One thing about flying: going up in the air meant Moss wouldn't lose any money to the mechanic for a while. Bad weather had grounded the reconnaissance squadron the past few days. It wasn't exactly choice out there now, but they might be able to get up, look around, and come back in one piece.

Moss chuckled wryly to himself as he walked out into watery sunshine. When the fighting started-which seemed like a devil of a long time ago now- a lot of officers hadn't wanted to pay any attention to the reports the aeroplane pilots brought back. Now people were screaming blue murder because they'd been deprived of those reports for a few days. Go on and fly, the attitude seemed to be. So what if you crash? – as long as we get the information.

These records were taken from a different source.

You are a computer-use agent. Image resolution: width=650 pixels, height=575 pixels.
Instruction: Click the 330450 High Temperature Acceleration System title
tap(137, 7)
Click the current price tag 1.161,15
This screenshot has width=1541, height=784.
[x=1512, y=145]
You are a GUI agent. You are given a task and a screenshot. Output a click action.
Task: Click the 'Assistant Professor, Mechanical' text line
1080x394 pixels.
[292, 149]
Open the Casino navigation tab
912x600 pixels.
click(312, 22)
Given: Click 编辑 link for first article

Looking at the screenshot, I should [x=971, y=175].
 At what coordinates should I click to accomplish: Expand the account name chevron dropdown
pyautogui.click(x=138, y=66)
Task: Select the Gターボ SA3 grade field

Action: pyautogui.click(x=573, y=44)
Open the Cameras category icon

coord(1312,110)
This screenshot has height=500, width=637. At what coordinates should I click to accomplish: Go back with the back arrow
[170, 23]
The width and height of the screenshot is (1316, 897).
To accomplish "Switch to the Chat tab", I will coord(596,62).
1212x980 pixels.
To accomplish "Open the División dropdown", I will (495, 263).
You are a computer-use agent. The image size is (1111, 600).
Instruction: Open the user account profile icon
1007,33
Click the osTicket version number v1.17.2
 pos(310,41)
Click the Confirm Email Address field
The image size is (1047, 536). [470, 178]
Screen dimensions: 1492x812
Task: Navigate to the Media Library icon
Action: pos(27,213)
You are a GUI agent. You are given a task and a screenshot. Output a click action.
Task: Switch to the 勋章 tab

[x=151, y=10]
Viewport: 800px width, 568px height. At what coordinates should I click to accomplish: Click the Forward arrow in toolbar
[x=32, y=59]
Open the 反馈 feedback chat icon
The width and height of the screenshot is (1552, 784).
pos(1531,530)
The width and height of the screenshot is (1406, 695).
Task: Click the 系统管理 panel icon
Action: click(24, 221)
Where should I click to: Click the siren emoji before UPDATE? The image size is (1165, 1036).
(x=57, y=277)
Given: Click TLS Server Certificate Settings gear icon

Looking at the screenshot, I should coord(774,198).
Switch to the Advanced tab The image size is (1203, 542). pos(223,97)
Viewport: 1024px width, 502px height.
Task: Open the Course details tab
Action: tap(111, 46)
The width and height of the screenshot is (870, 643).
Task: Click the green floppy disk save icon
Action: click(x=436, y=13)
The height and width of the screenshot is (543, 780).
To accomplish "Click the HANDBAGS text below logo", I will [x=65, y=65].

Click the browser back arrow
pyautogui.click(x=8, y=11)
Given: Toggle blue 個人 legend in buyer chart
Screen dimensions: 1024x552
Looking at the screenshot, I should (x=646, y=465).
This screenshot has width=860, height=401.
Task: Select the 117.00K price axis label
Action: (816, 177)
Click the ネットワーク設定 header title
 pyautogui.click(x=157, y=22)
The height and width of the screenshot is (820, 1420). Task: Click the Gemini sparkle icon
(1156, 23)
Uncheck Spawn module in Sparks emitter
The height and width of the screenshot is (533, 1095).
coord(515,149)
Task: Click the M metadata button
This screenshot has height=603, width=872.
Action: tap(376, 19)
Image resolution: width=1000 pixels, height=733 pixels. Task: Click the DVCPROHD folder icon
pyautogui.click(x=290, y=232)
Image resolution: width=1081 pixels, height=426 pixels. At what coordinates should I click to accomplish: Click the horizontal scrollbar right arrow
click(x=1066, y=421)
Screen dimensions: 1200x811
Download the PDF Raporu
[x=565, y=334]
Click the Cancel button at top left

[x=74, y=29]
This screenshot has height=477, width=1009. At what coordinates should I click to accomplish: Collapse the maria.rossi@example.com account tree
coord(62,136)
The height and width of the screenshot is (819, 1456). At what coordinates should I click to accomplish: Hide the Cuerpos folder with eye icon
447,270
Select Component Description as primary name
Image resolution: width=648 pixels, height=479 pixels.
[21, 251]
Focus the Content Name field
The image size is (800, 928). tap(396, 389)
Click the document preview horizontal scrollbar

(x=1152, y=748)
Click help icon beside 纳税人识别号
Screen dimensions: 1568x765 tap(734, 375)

"Nice to be wanted," Moss said, and chuckled again. He climbed up into his Super Hudson. The first thing he did was check the action of the machine gun mounted in front of him. The next thing he did was check the belt of ammunition that fed the machine gun. He found a couple of cartridges he didn't like. He took off his mittens, extracted the bad rounds from the belt, and yelled for an armorer. He soon had new cartridges more to his satisfaction. If your machine gun jammed in an aerial duel, all you could do was run away. Since the Avros the Canadians flew were faster than the Curtiss machines, you didn't want to have to try to do that.

One by one, the other pilots of the four-aeroplane flight came out of the barn and got up into their aircraft. Baum and Nelson and McClintock were as heavily wrapped as he was, and distinguishable one from another mostly because McClintock was half a head taller than Nelson, who overtopped Baum by a like amount. They too started checking their machine guns and ammunition.